• Guide Content

Lambda Events and Event Source Mapping: A Practical Guide

What Are Lambda Events? 

Lambda events are defined as JSON-formatted documents that trigger AWS Lambda functions to execute. These documents originate from other AWS services or external sources and serve as input data driving the function’s behavior. Lambda can handle various application scenarios such as real-time file processing, streaming data analysis, and backend server tasks.
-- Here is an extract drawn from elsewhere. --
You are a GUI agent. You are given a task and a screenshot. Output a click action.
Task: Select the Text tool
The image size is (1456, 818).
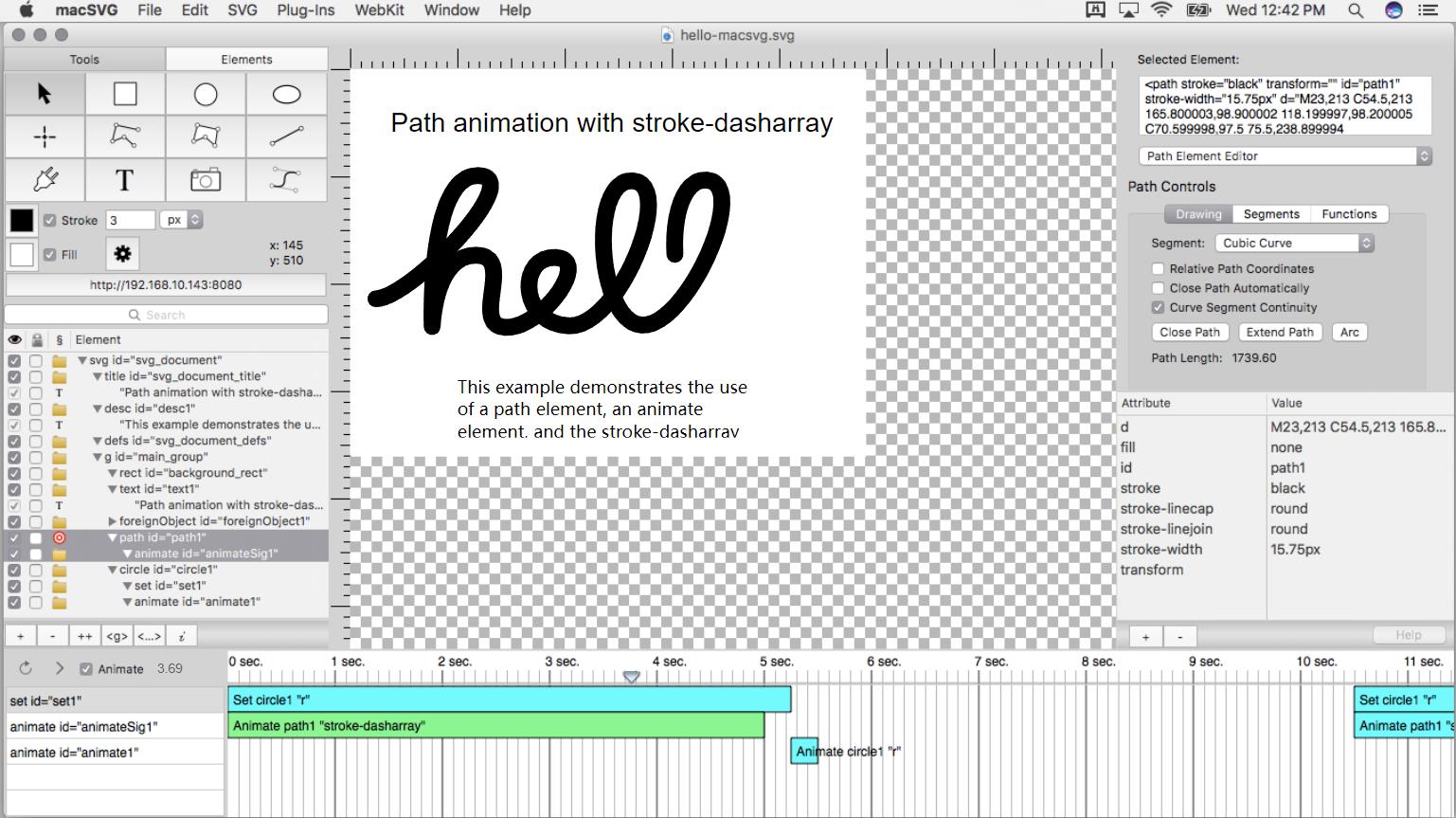click(125, 179)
Lambda events are processed asynchronously or in response to direct service requests. AWS Lambda maintains a queue to handle asynchronous events, ensuring each event is processed at least once. In the case of synchronous invocation, such as via API Gateway, the function is triggered directly and must respond in real-time.

What Is Lambda Event Source Mapping? 

A Lambda event source mapping is a feature within AWS Lambda that allows developers to connect an event source to a Lambda function directly from the AWS console without writing additional integration code. It defines how data from Amazon Kinesis, DynamoDB, or SQS is batched and delivered to a Lambda function. 

This connection is managed internally by AWS, providing a seamless data flow from the source to the function. Event source mappings simplify the architecture and manage the invocation and error handling between the event source and Lambda. They enable efficient handling of high-volume streams and database changes, adjusting polling automatically.

Related content: Read our guide to Lambda architecture

What Is Lambda Event Filtering?

Lambda event filtering is an AWS feature that allows developers to specify JSON-based filter criteria directly on the event source mapping. This reduces the need for filtering logic within the Lambda function, enhancing performance by executing the function only when relevant events occur. 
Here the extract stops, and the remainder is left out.